DOCUMENT EXCERPT:
*** Begin section ***
This blog explains the difference between true replicates and pseudo-replicates, and discusses the problems that may arise if this difference is ignored or misunderstood in bioassay statistical analysis.
Quality Control by sampling
Consider a manufacturing process that makes widgets. In order to check the quality of a batch of widgets, a number of widgets randomly selected from the batch can be examined in detail to draw conclusions about the batch as a whole. You might perhaps select 100 from each batch of 1000. This is standard QC manufacturing practice. In general, the more widgets you sample, the greater the certainty that the batch is OK.
But this only works if the samples are independent. In this example, because they are sampled randomly, there is no reason to think that the next widget tested is in any way related to the previous one, except that they come from the same batch.
But, if you selected only 10 widgets and tested each one 10 times, this would be the same number of results (100) but clearly less reliable as a test of the batch. This is pseudo-sampling or pseudo-replication. The samples tested are not independent, and the result from the next test is expected to be almost identical to the previous test because it is a test on the same widget. Replicates like this are also known as technical replicates.
*** End section ***
DATA SHOWN:
*** Begin section ***
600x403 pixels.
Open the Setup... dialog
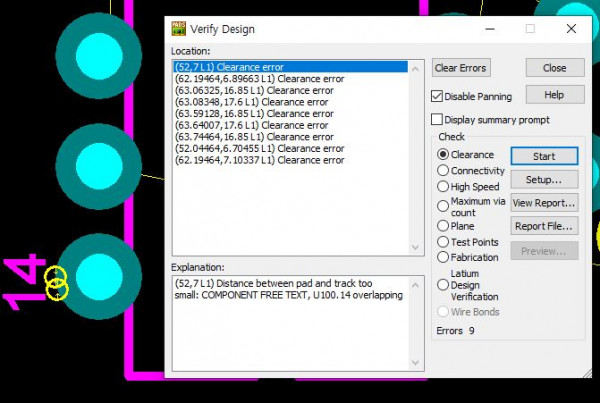point(544,179)
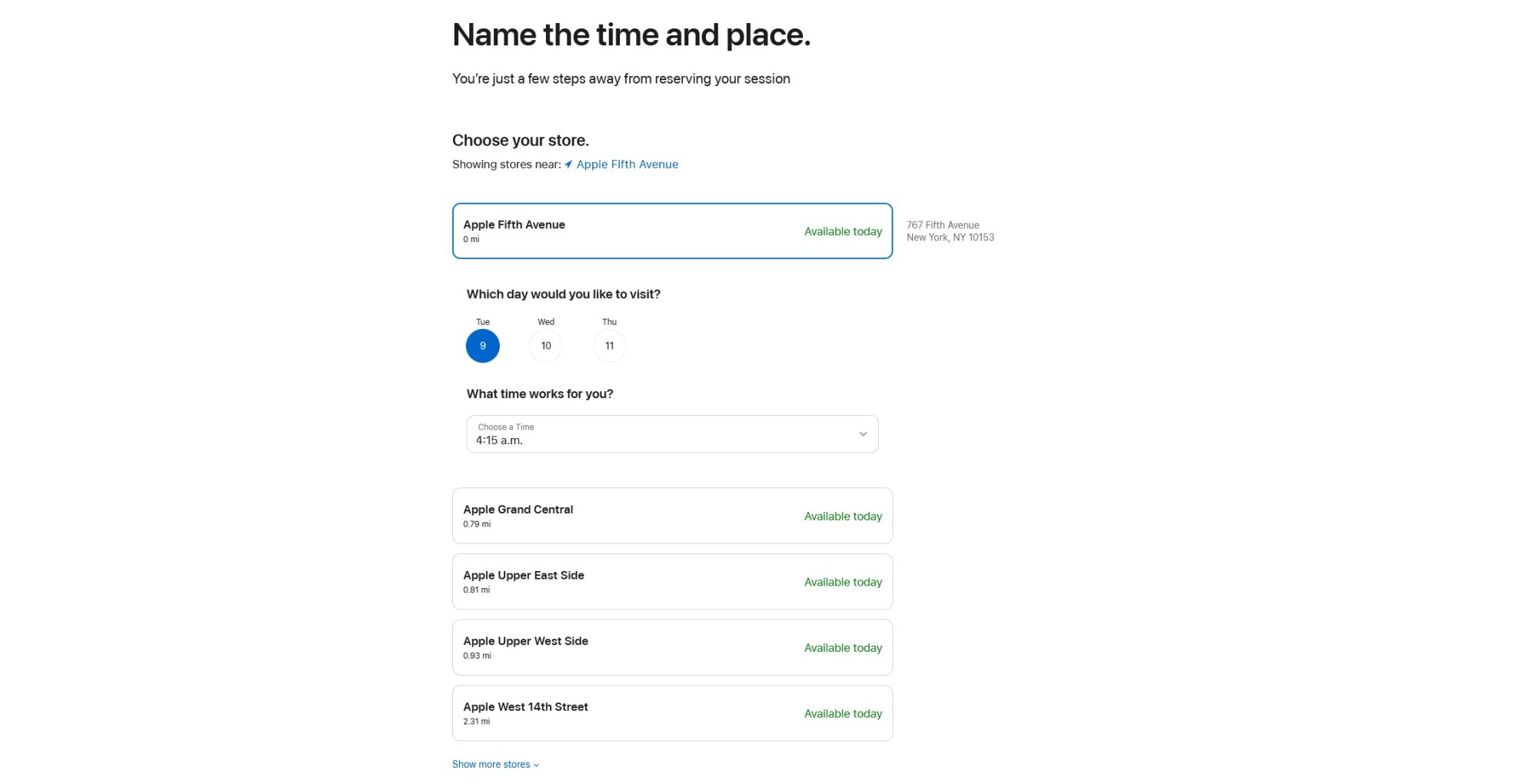Viewport: 1538px width, 784px height.
Task: Click Available today on Apple Upper West Side
Action: tap(843, 648)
*** End section ***
EXPLORE THE MATERIAL:
**1.** In the text on replicates in bioassay statistics, what other name is given to repeated tests on the same widget?
**2.** Summarize the text on replicates in bioassay statistics in two sentences.
**3.** Continue the text on replicates in bioassay statistics, starting after its last sentence.

RESULTS FOR THE EXERCISE:
**1.** Technical replicates.

**2.** Quality control by sampling checks a batch, such as 100 widgets taken at random from 1000, and works because randomly sampled widgets are independent, with more samples giving greater certainty. Testing only 10 widgets 10 times each gives the same 100 results but is less reliable, because the tests are not independent; this is pseudo-replication, and such repeats are also called technical replicates.

**3.**
Pseudo-replicates in bioassay
In the field of bioassay this is a common issue. Assays are designed to test samples of a batch for QC purposes. Testing more sample (replicates) increases the confidence in (precision of) the result. How this is done experimentally is critical.
If a single sample is taken from the batch, used to make up a dilution, and then pipetted into adjacent cells, this is the same as testing the same sample several times. The results are expected to be identical. Differences tell you something about the plate variability, but not the sample variability.
Why is this a problem?
The problem comes when statistics are used in the data analysis. In general, all statistical tests used in bioassays assume that samples are independent. Using standard statistics on pseudo-replicates will give wrong, and usually falsely narrow, confidence intervals.
The variability of the underlying biological sample is underestimated and can lead to assay suitability criteria failures, or to passing a sample that should have failed on precision. Many scientists do not actually calculate confidence intervals so may not notice directly, but the issue will impact any suitability criterion that evaluates variability.
Here is a simple (and common) example.
The F test for goodness of fit
This is a common test which examines whether the lack of fit error (the difference between the mean value of the replicates and the fitted line) is greater than the pure error (the variability of each replicate from the mean of the replicates).
Pure Error measures the variability of the replicates around the mean of the replicates at each dose.
Lack of fit Error measures the variability of the mean of the replicates around the fitted model.
If the lack of fit error is greater than the pure error then the goodness of fit is poor and the test may fail, depending on the “p” level set.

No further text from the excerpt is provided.